Failure to take mental illness seriously leads to unnecessary deaths
Charity says that thousands of people with mental health problems are “dying needlessly” in England each year.
The charity, Rethink Mental Illness, have said that smoking, drinking and obesity were leading to 33,000 deaths per year and the Royal College of Psychiatrists have said that it is “one of the biggest health scandals of our time”.
Ministers have said that they expect mental health to be treated with as much importance as that of physical health.
One in six people in the UK are considered to be mentally ill, from those who have depression to those with rarer disorders such as schizophrenia, reports the BBC.
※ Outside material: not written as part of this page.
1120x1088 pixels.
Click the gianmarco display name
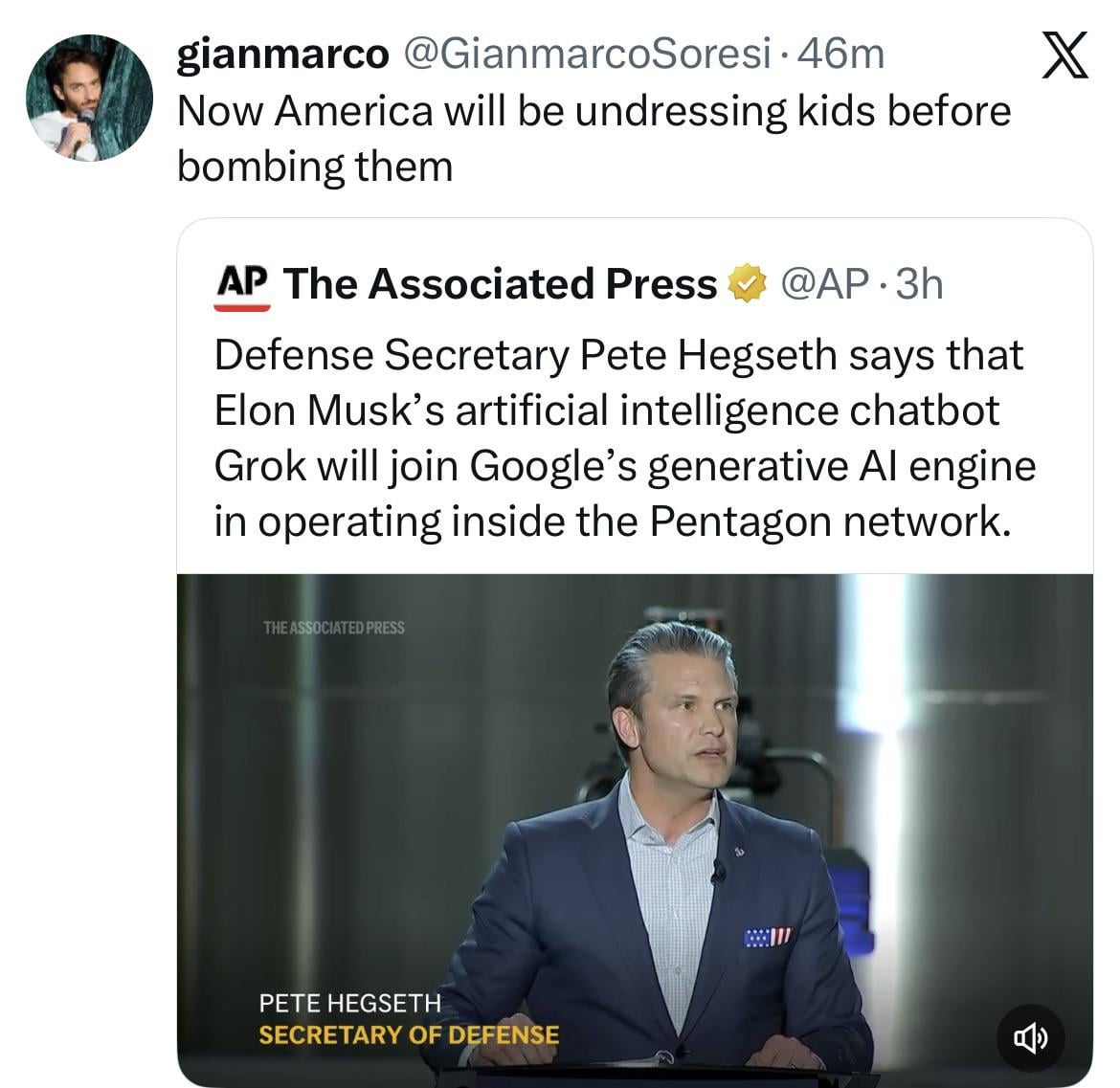pyautogui.click(x=282, y=55)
More than 100,000 deaths each year are officially classed as “avoidable” and are often due to lifestyle decisions such as a bad diet. This includes thousands of deaths from lung cancer that could have been prevented if people did not smoke. Also included are heart problems due to lack of exercise, a diet full of fatty food and smoking. Suicide is not counted in the statistics.
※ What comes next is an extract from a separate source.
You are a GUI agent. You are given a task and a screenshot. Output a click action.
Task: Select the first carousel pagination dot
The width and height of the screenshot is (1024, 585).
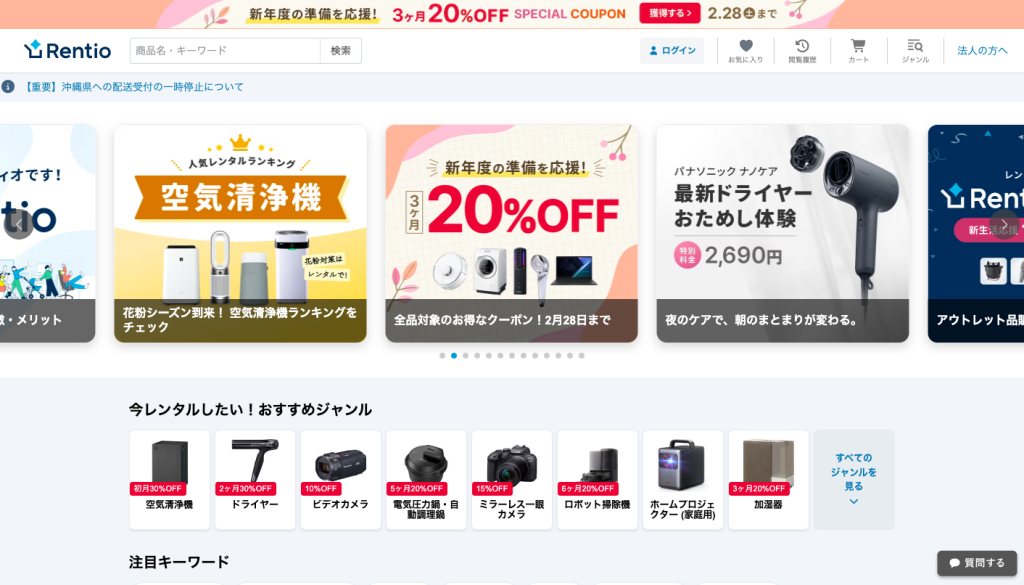point(442,356)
Rethink have said that people with mental illnesses represent a large proportion of avoidable death figures, but the issues is being ignored. They said that patients were less likely to be given support to help them stop smoking, despite 40% of cigarettes being smoked by people with mental illness. It is also said that some anti-psychotic medication led to patients putting on a stone in weight not being monitored.
Associate director of campaigns at Rethink, Victoria Bleazard, has criticised Health Secretary Jeremy Hunt for “barely touching on mental health” when announcing plans to deal with avoidable deaths earlier this year. She says that there were “systemic problems in the NHS” which includes doctors focusing on a patient’s mental health problems and not dealing with physical health problems.